INFORMATION SUPPLIED Block Start

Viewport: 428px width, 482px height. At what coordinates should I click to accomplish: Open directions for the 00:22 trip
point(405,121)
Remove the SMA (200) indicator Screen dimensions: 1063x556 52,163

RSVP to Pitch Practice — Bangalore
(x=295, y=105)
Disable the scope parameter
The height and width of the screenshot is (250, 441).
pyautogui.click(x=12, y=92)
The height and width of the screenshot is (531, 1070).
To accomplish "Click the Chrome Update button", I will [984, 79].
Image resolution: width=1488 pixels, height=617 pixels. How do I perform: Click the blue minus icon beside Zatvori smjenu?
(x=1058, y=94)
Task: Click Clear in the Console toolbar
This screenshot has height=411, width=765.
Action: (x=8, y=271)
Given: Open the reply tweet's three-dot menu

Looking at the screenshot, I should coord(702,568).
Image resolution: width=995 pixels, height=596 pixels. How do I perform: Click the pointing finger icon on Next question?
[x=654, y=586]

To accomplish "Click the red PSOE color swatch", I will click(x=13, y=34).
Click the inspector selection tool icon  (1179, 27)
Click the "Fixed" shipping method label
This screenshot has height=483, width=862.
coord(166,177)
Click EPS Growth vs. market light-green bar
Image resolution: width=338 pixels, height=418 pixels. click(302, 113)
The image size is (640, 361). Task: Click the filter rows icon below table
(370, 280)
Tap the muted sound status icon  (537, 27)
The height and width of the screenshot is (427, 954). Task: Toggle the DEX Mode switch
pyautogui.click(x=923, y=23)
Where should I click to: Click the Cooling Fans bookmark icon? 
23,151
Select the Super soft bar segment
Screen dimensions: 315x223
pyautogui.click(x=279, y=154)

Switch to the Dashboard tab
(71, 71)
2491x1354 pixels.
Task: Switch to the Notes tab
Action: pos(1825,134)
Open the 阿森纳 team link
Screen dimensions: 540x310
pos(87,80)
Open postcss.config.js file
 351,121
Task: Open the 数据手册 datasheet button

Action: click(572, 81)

INFORMATION SUPPLIED Block End

EXERCISE DETAILS: Lines from the entries that contain the string "will" are what must be copied.

EXERCISE OUTPUT:
To accomplish "Click the Chrome Update button", I will [984, 79].
To accomplish "Click the red PSOE color swatch", I will click(x=13, y=34).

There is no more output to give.